Pixel coordinate grounding data
·····

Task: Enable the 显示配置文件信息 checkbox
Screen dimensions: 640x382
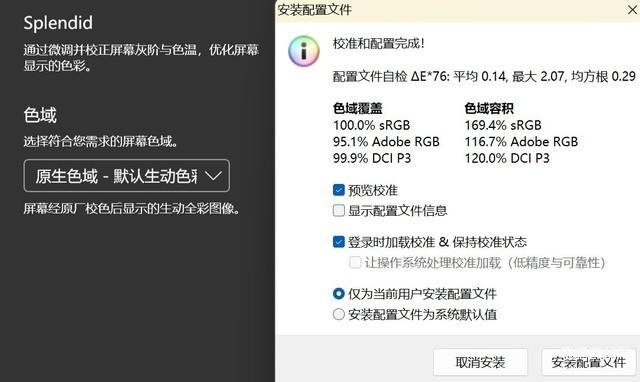Action: coord(339,211)
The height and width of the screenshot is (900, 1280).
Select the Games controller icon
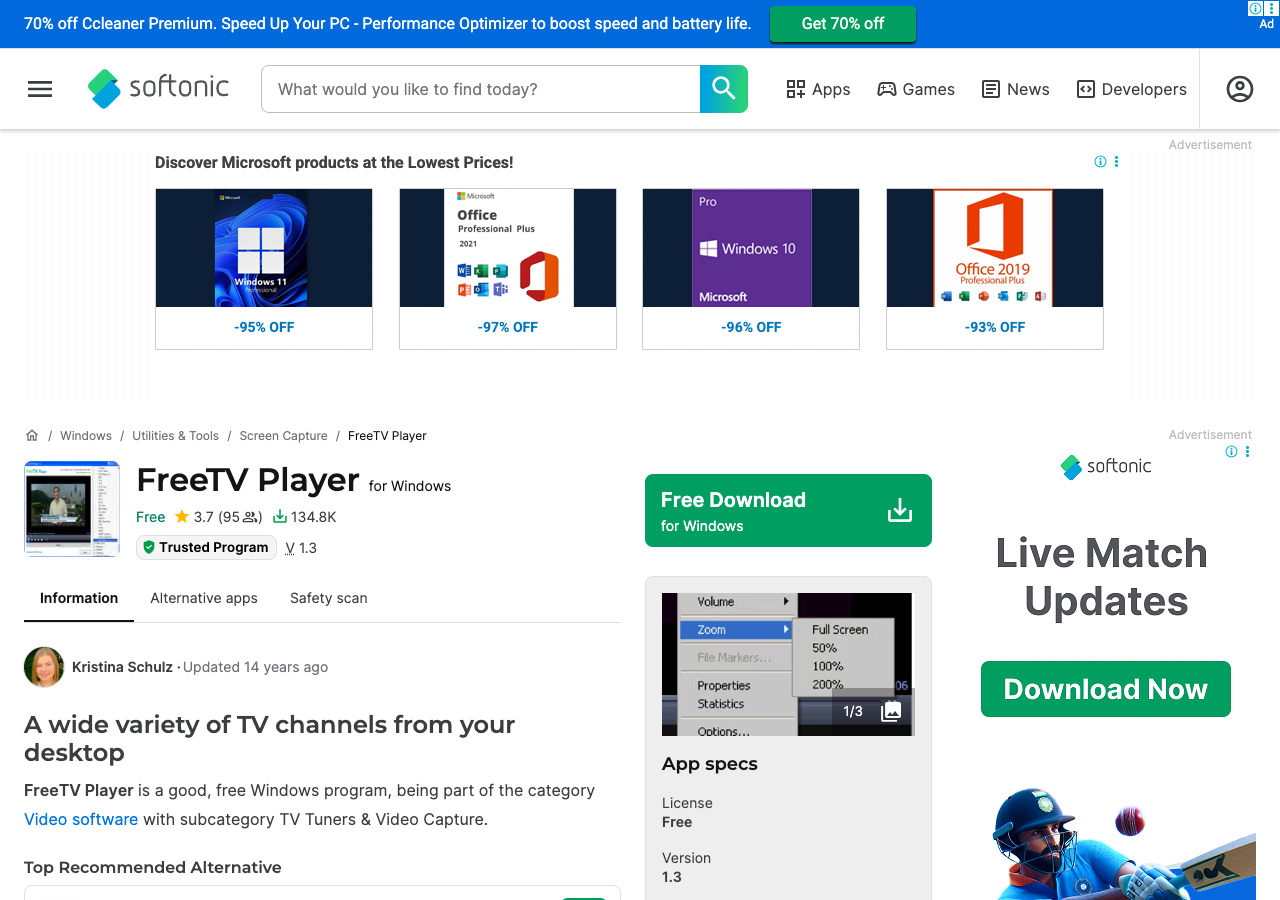click(885, 89)
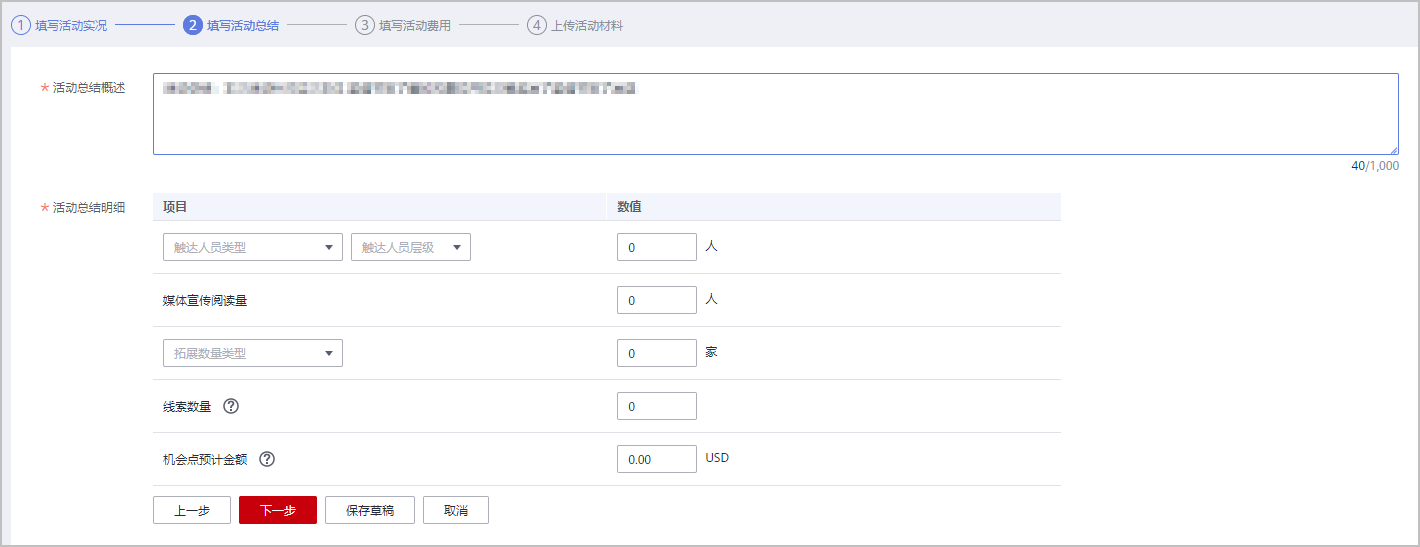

·····

Every entry should be written out word for word, except for its pictures.

*Solution to this exercise*
Task: Enable the 显示配置文件信息 checkbox
Screen dimensions: 640x382
Action: coord(339,211)
The height and width of the screenshot is (900, 1280).
Select the Games controller icon
click(885, 89)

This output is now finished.